Vivemos tempos em que a liberdade de pensar, paradoxalmente, tem aprisionado muitas pessoas. Quando não sabemos administrar nossos próprios pensamentos, abrimos espaço para que o negativismo ocupe terreno fértil — e, com ele, surgem as incertezas que passam a comandar nossas atitudes.
Talvez a grande virada esteja em algo simples, mas profundamente desafiador: valorizar o que já temos, em vez de viver reféns do que nos falta. A busca incessante por “mais” tem levado muitos a uma dependência silenciosa de felicidades artificiais — aquelas alimentadas pelo consumo, pelas aparências e pela necessidade de ostentar conquistas que, no fundo, são passageiras.
Nessa corrida, relações humanas acabam ficando pelo caminho.
Desistimos das pessoas com facilidade, muitas vezes antes mesmo de tentar compreendê-las. No entanto, relacionar-se exige maturidade: é saber ceder, acolher imperfeições e reconhecer que errar faz parte da condição humana. São nesses pequenos gestos — muitas vezes ignorados — que mora a verdadeira beleza da convivência.

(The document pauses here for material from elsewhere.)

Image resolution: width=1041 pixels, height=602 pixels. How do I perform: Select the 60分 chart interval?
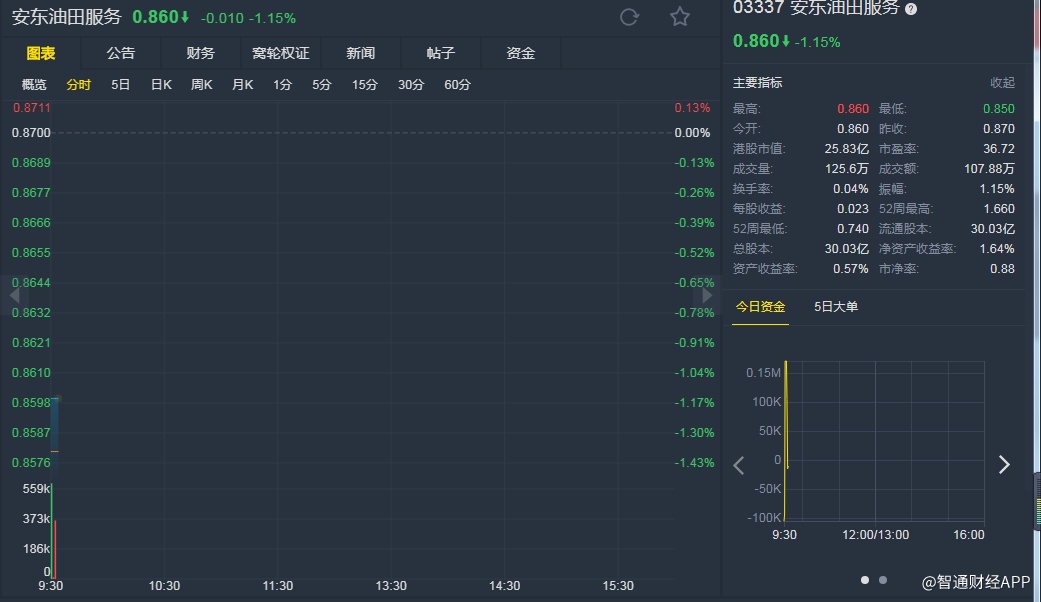(457, 85)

Mas o mundo moderno tem criado uma armadilha perigosa: a exigência do extraordinário em tudo. Com isso, o simples perdeu valor. E quando o simples deixa de encantar, cresce o número de pessoas solitárias, viajantes de si mesmas, incapazes de encontrar no outro aquilo que nem elas mesmas conseguem cultivar.
Exigentes demais, tornam-se vazias. E, nesse vazio, passam a buscar caminhos que muitas vezes nem existem.

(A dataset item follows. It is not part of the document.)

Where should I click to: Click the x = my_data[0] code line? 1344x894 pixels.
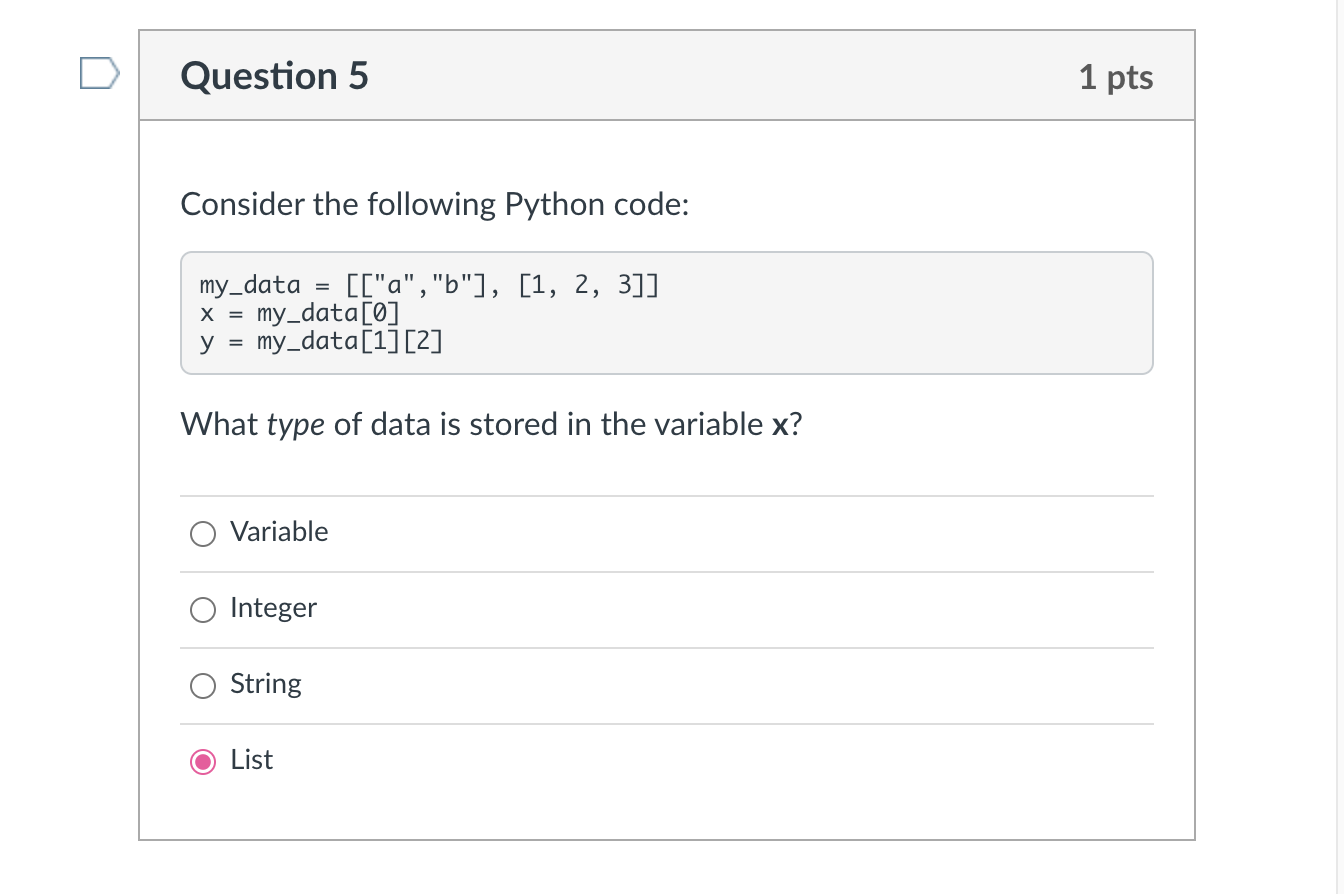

Saber se relacionar, portanto, é um exercício de abertura. É oferecer antes de cobrar. É viver cada encontro com intensidade, como se ali estivesse uma oportunidade única de conexão verdadeira. Só assim conseguimos afastar o tédio, a rotina desgastante e a angústia que tanto sufoca a vida contemporânea.
Por fim, é essencial aprender a filtrar. Nem todo estímulo merece atenção. Nem toda tensão precisa ser abraçada. Preservar a paz interior também é uma escolha — e, talvez, uma das mais importantes.
Porque, no fim das contas, são as relações — e não as posses — que dão sentido à vida.
(*) WILSON CARLOS FUÁH é economista.